SURGERY/OTHER PROCEDURES

  • Splenectomy for refractory thrombocytopenia.
  • Hematopoietic stem cell transplantation for X-linked lymphoproliferative syndrome.

ONGOING CARE

  • Avoid contact sports and heavy exertion until spleen size normalizes.
  • Monitor symptoms; fatigue may persist for months.
  • Eliminate hepatotoxic substances until liver function normalizes.

PROGNOSIS

  • Most recover within ~4 weeks.
  • Fatigue may persist for months.
  • Serious complications are rare but can include splenic rupture and neurologic sequelae.

COMPLICATIONS

  • Neurologic: aseptic meningitis, encephalitis, Bell palsy, Guillain-Barré syndrome.
  • Hematologic: thrombocytopenia, hemolytic anemia.
  • Splenic rupture (0.1% incidence).
  • Pneumonitis, airway obstruction.

REFERENCES

  1. Yu H, Robertson ES. Epstein-Barr virus history and pathogenesis. Viruses. 2023;15(3):714.
  2. Houen G, Trier NH. Epstein-Barr virus and systemic autoimmune diseases. Front Immunol. 2021;11:587380.
  3. Cai X, Ebell MH, Haines L. Accuracy of signs, symptoms, and hematologic parameters for the diagnosis of infectious mononucleosis: a systematic review and meta-analysis. J Am Board Fam Med. 2021;34(6):1141-1156.
  4. Gomes K, Goldman RD. Corticosteroids for infectious mononucleosis.
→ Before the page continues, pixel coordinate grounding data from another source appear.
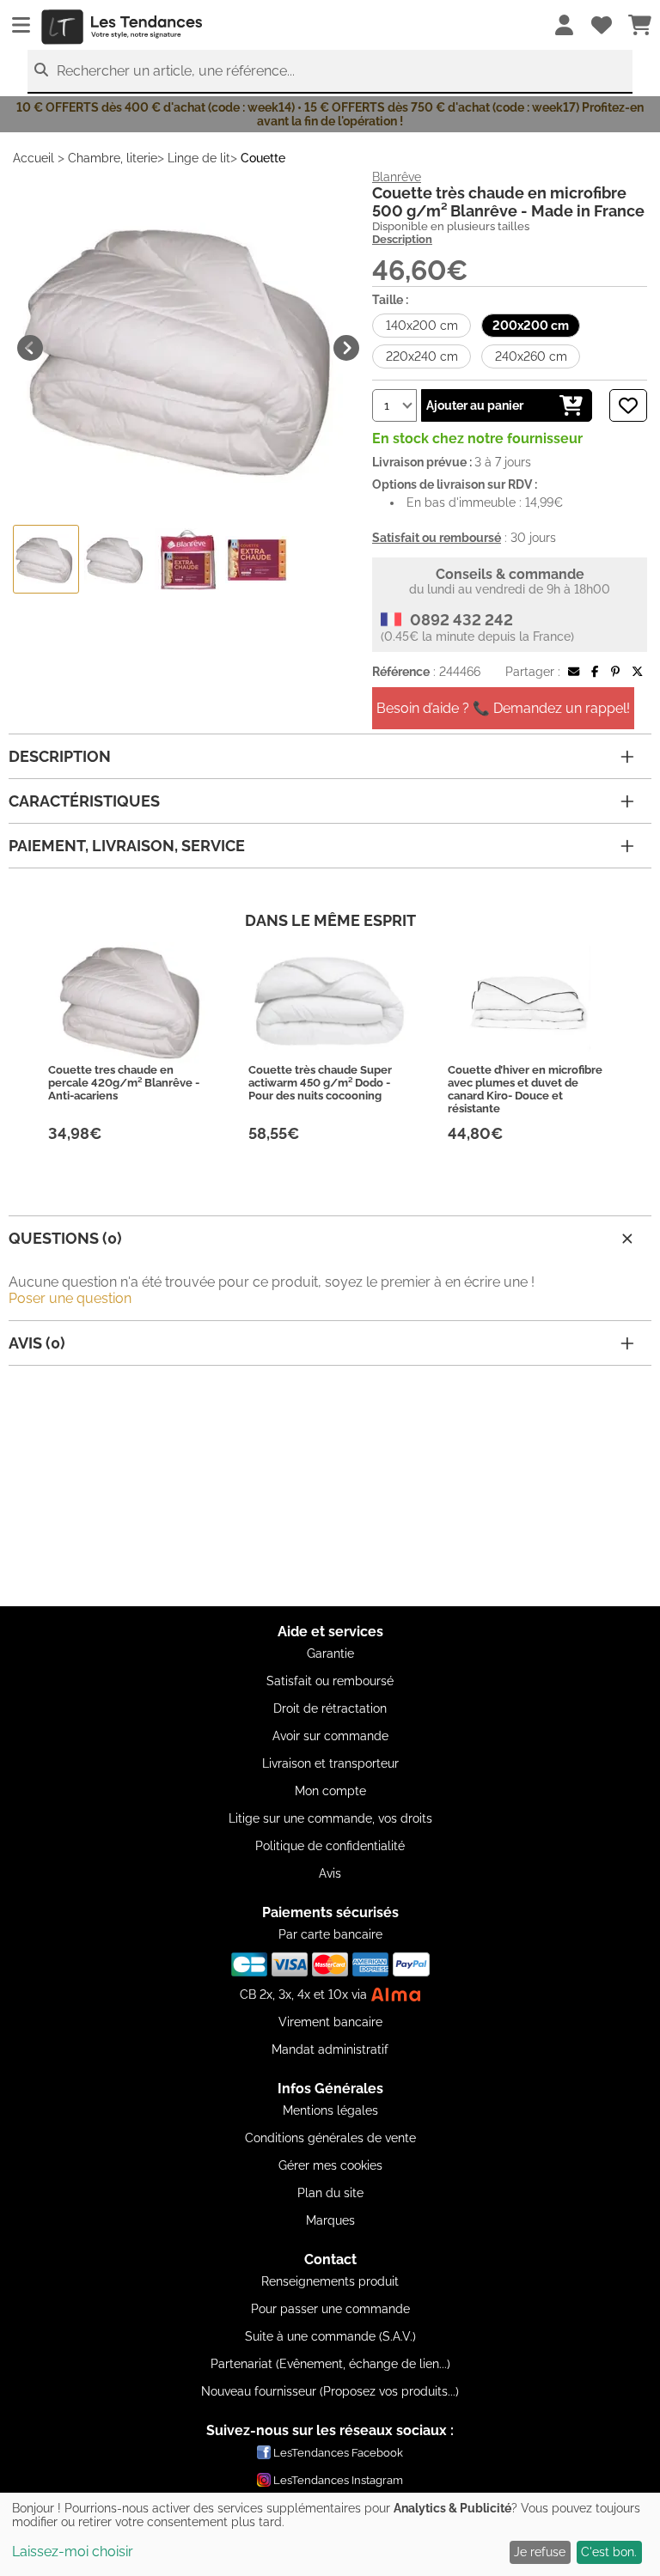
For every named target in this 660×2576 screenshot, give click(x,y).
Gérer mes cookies (330, 2165)
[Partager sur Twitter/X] (637, 672)
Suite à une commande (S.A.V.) (330, 2336)
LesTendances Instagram (338, 2480)
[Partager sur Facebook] (594, 672)
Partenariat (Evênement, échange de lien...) (330, 2364)
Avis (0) (37, 1343)
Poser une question (70, 1298)
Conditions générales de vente (330, 2138)
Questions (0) (65, 1238)
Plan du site (330, 2193)
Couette (263, 158)
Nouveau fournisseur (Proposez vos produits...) (330, 2391)
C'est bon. (609, 2552)
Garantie (330, 1653)
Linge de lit (199, 158)
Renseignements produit (330, 2281)
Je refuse (539, 2552)
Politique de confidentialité (330, 1846)
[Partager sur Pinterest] (615, 672)
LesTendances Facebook (338, 2452)
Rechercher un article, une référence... (176, 71)
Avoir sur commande (330, 1736)
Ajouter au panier (474, 405)
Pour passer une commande (330, 2309)
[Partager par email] (574, 672)
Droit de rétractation (330, 1708)
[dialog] (330, 2534)
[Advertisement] (330, 1486)
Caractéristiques (84, 801)
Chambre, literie (112, 158)
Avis (330, 1873)
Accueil (33, 158)
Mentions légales (330, 2110)
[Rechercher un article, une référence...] (41, 70)
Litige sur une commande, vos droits (330, 1818)
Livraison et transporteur (330, 1763)
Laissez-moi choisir (72, 2551)
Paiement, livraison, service (127, 846)
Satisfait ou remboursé (330, 1681)
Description (402, 239)
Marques (330, 2220)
Can Fam Physician. 2023;69(2):101-102.

ICD10

  • B27.00 Gammaherpesviral mononucleosis without complication
  • B27.09 Gammaherpesviral mononucleosis with other complications
  • B27.01 Gammaherpesviral mononucleosis with polyneuropathy

CLINICAL PEARLS

  • 98% of patients present with fever, sore throat, cervical lymphadenopathy, and tonsillar hypertrophy.
  • Monospot may be falsely negative in first 10-14 days.
  • Lymphocytosis with atypical lymphocytes is characteristic but not specific.
  • Treatment is supportive; avoid strenuous activities to prevent splenic rupture.